Rebelimho e seus comandados saíram em fuga ligeira na direção de Porto Calvo, em Alagoas. No caminho, encontraram outra pequena guarnição holandesa e passaram seus 20 homens ao fio da espada e nos trabucos. Rebelinho lavou o peito. Yppo, um arrogante coronel holandês, a serviço da Companhia das Índias Ocidentais, ordenava a matança de humildes e mandava arrastar os cadáveres, a trote de cavalos, pelas ruas.

Era o terror dos que não pagavam regularmente os impostos. Inapelavelmente sequestrava os bens do devedor e os mandava para a cadeia. “Teve uma morte merecida, bem a seu estilo cruel”, sempre comentava o político e historiador Marcus Odilon Ribeiro Coutinho, especializado em estudar o período batavo na Paraíba.

Invisibilidade feminina na história do país

O nome de Clara Camarão está inscrito no Livro dos Heróis e Heroínas da Pátria, que homenageia personagens com papel fundamental na construção do Brasil. Apesar de sua trajetória ser contestada pela falta de documentos históricos que comprovem suas realizações, pesquisadores destacam que tal lacuna pode ser associada à invisibilidade feminina e ao pouco prestígio de personagens indígenas na história do Brasil. Na maioria das vezes, seus chefes ficavam com os louros da vitória, mesmo correndo pouco risco.

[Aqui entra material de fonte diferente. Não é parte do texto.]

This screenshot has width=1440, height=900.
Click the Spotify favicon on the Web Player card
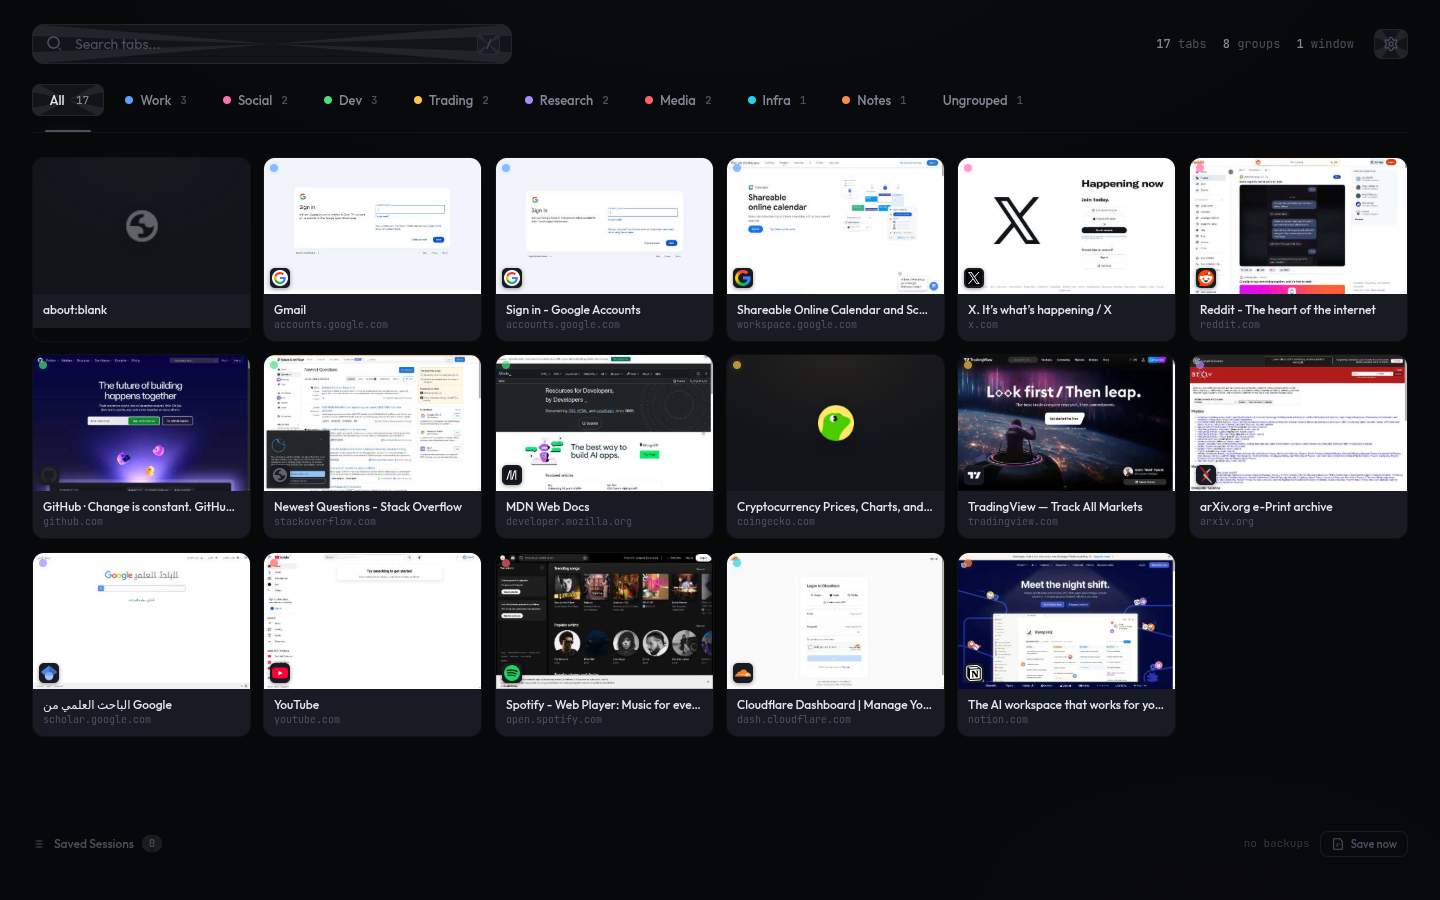[x=512, y=673]
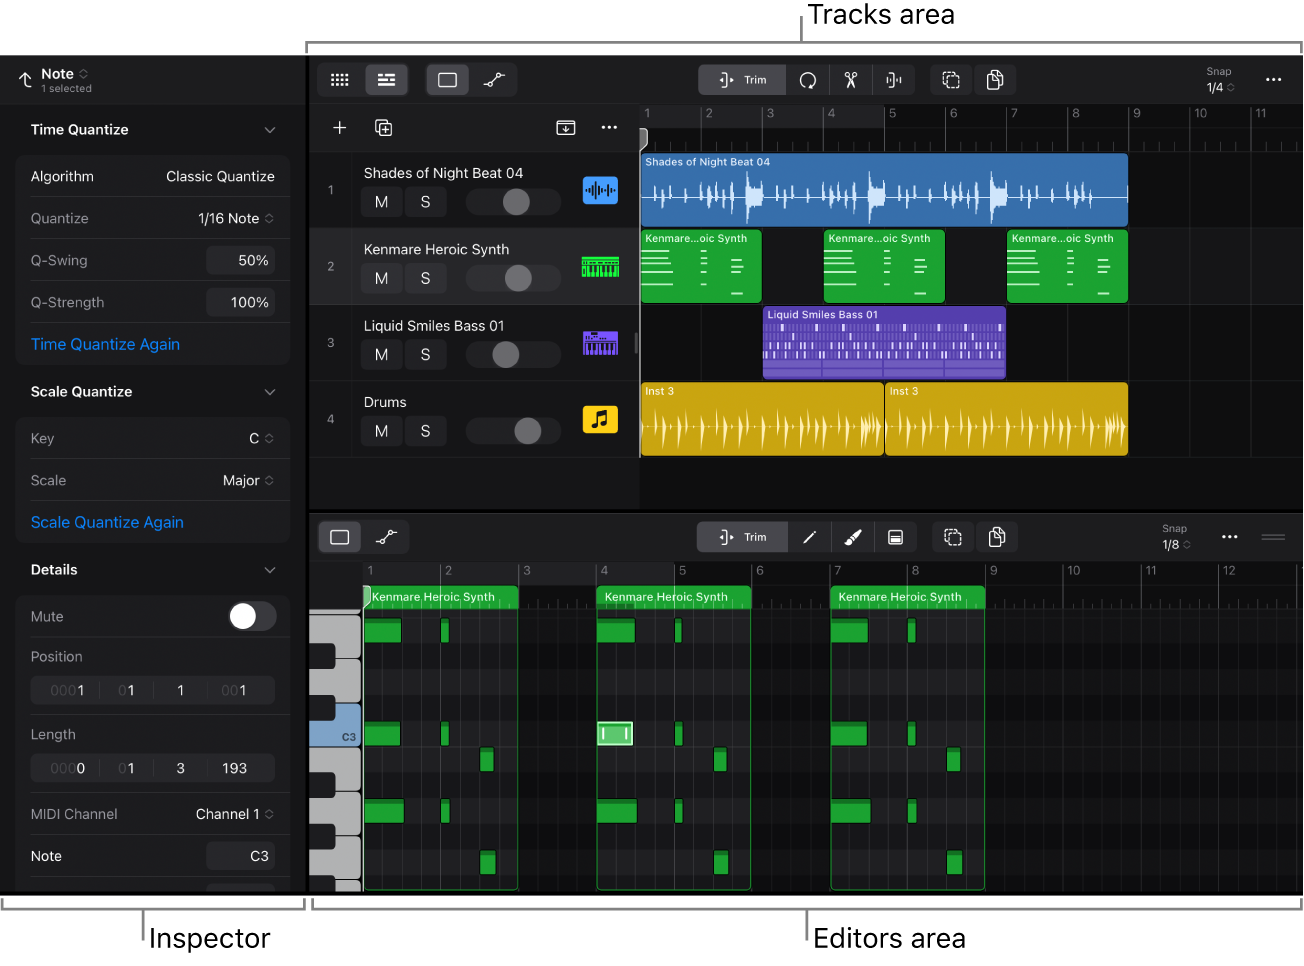Toggle Mute in the Details panel
This screenshot has height=966, width=1304.
coord(252,616)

No povoado de Tejucupapo, em Pernambuco, todos os anos um grupo de mulheres encena a batalha que marcou a trajetória de Clara Camarão, reverenciando a luta feminina contra os invasores e, também, contra o preconceito. Na Paraíba, Pernambuco e Rio Grande do Norte – lugares onde surgia sempre em degladeio com o inimigo –, não consta, dela, nenhum monumento ou referência.

Ela nasceu no século 18, no Rio Grande do Norte, apesar de ter vivido na capitania de Pernambuco. Recebeu o nome de Clara ao ser batizada no cristianismo. Consta, em outra versão, que seria uma homenagem a Santa Clara, a mulher que, antes de ser freira, almejava se casar com São Francisco, na época, ainda despojado do voto sacerdotal.
Não há registros de seu nome indígena original. Já o sobrenome se deve à união com o também indígena Poti (Camarão, em tupi), batizado por Antônio Felipe Camarão, que, assim como ela, foi catequizado por padres jesuítas.

Segundo registros, Clara acompanhou o marido em batalhas contra os invasores holandeses. Sua primeira missão oficial, porém, foi liderando uma tropa feminina que escoltava famílias em busca de refúgio na cidade de Porto Calvo, em Alagoas, na década de 1630.

Na data provável de 23 de abril de 1646, no episódio conhecido como a Batalha de Tejucupapo, Clara teve grande atuação. Quando os holandeses souberam que as tropas lideradas por Felipe Camarão haviam sido convocadas para proteger Salvador, tentaram invadir Tejucupapo, região no Litoral pernambucano. Porém, foram surpreendidos pela tropa feminina, que os flagraram furtando frutas, grãos e legumes de seus roçados. As mulheres ferveram tonéis de água e adicionaram pimenta. O vapor foi levado pelo vento e atingiu o exército holandês, deixando os combatentes com os olhos ardendo, desnorteados pela pimenta. Foi, então, que elas atacaram. As potiguaras surpreenderam os invasores com a pontaria e a força com que usavam seus arcos, tacapes e lanças. Saíram vitoriosas.

A bravura dessas mulheres – hoje conhecidas como “Heroínas de Tejucupapo” –, fez com que elas fossem chamadas para participar de uma das maiores pelejas contra os holandeses, a primeira Batalha de Guararapes (1648). Derrotados, os holandeses se renderam em 1654, em Recife.

*Matéria publicada originalmente na edição impressa de 19 de março de 2023.